By 2001, Nathanson was ready to venture out on his own, and he pitched his idea for Mapleton to his father, Marc, who had made a fortune running, and later selling, Falcon Cable TV. Like his interest in radio, Nathanson’s focus on small and midsize markets can also be seen as hereditary.
“Most of the markets we are in, with the exception of Merced, [are markets] my father used to be in in the cable business,” he says. “So we kind of know some of the economics of the markets, and having previously operated a local business there helps a lot. We are familiar with the markets and the economics and the communities. There’s history.”
And as far as Nathanson can tell, there is also plenty of opportunity. Small and midsize markets, he explains, just aren’t a big priority for his main competitor, the conglomerate Clear Channel. Nathanson says that big radio operators like Clear Channel focus on major metropolitan areas. “That is where their bottom line is coming from. They have to focus on the lion’s share of cash flow and revenue,” he says. That’s not so with Mapleton. “Mapleton treats Monterey and San Luis Obispo and Merced as our L.A., Chicago, and New York.”
THAT’S WHERE the whole concept of super-serving comes in. In practice, at least on the programming side, it means ditching the homogenized playlists, which often make a station in New Hampshire indistinguishable from one in Alaska. “We combat that,” says Andrew Adams, a senior vice president and the general manager of Mapleton’s Radio Merced. “We don’t play just the same 200 songs.” And the stations also focus relentlessly on anything and everything local, from news to events to contests.
“Where our competitors may do national contests, we are doing everything local, with local winners,” says Nathanson. “It’s a fantasy experience on a local level that people get to touch and feel through radio. That makes it special.”
Because of their focus on smaller communities, Mapleton stations can also deliver personalized attention to the local businesses that advertise with them. That can translate into ad salespeople at the stations forming one-on-one relationships with business owners and getting real-time feedback about which ads work and which don’t. Bigger stations, by contrast, devote their attention to national advertisers. “We feel that we can control our destiny by focusing on local advertisers and building the relationships and helping them grow their businesses. By doing that, it helps us grow our business,” says Nathanson.

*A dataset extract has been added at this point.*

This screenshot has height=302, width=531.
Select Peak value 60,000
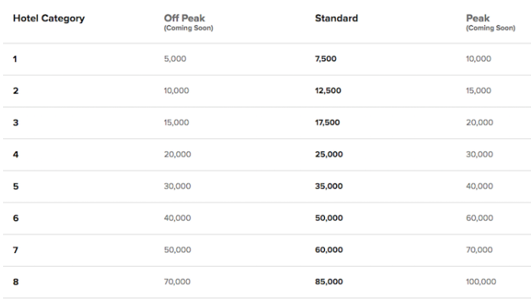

Growth is what Nathanson has in mind for Mapleton. The company recently signed a purchase agreement to enter the Spokane, Washington, market, which will allow the company to add seven stations to its portfolio. To Nathanson, this is just the beginning. And thanks to the success he’s had thus far, he fully expects other companies to mimic Mapleton’s local focus. “I think companies like Mapleton are the future of radio, and we take some pride in that,” he says.
CHRIS WARREN is a Los Angeles–based freelancer who also writes for the Los Angeles Times Magazine and Forbes.